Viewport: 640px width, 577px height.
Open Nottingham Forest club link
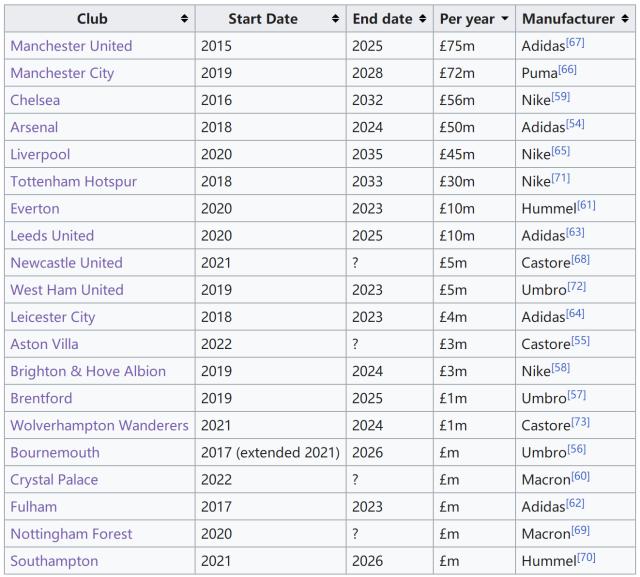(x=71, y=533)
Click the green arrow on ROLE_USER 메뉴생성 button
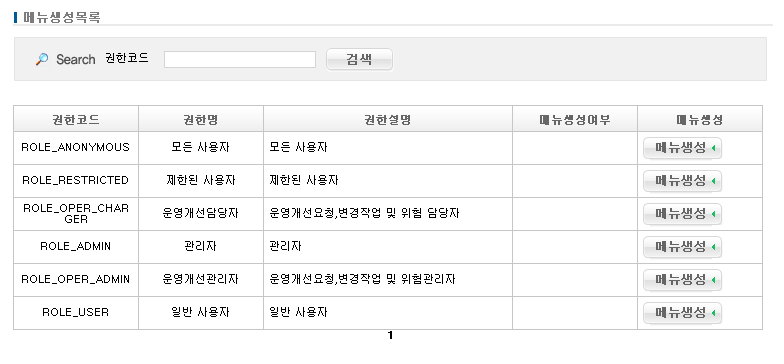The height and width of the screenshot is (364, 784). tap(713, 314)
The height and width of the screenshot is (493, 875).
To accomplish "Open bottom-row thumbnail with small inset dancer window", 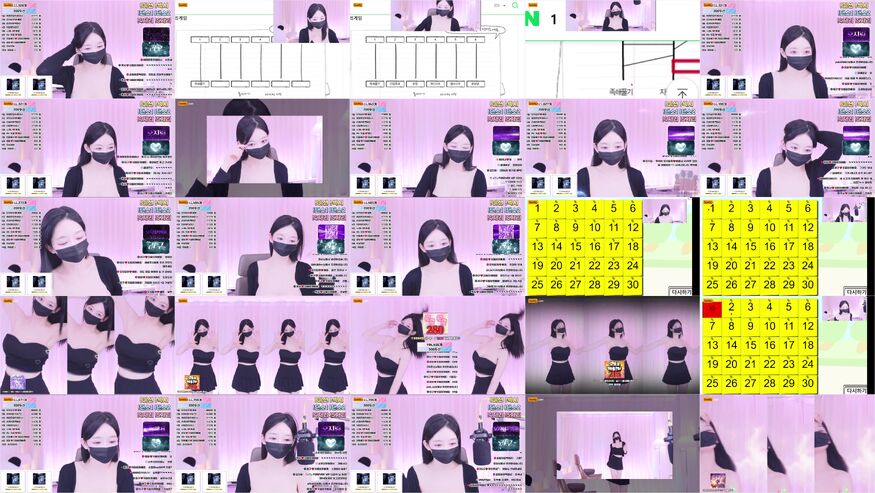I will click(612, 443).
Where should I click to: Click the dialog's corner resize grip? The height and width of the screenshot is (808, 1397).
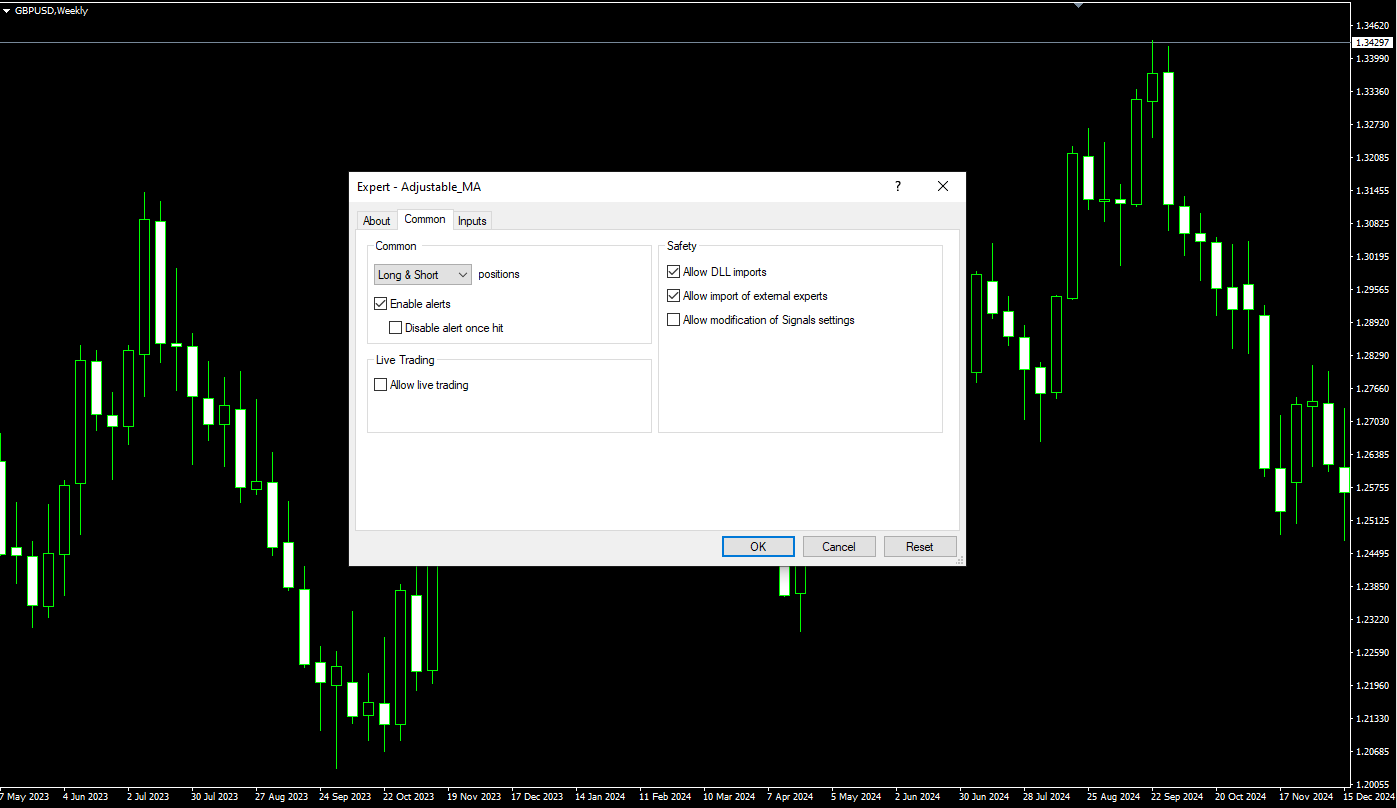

---

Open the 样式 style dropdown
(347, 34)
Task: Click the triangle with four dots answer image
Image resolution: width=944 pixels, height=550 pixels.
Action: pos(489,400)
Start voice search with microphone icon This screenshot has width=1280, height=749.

[Task requirements]: Can you write out everything from the line containing "Viewport: 640px width, 577px height." down to the line containing "The height and width of the screenshot is (364, 784).", switching "green" to "blue" and changing nothing else? Leave the pictures out.

[Output of the task]:
Viewport: 640px width, 577px height.
Open Nottingham Forest club link
(x=71, y=533)
Click the blue arrow on ROLE_USER 메뉴생성 button
The height and width of the screenshot is (364, 784). tap(713, 314)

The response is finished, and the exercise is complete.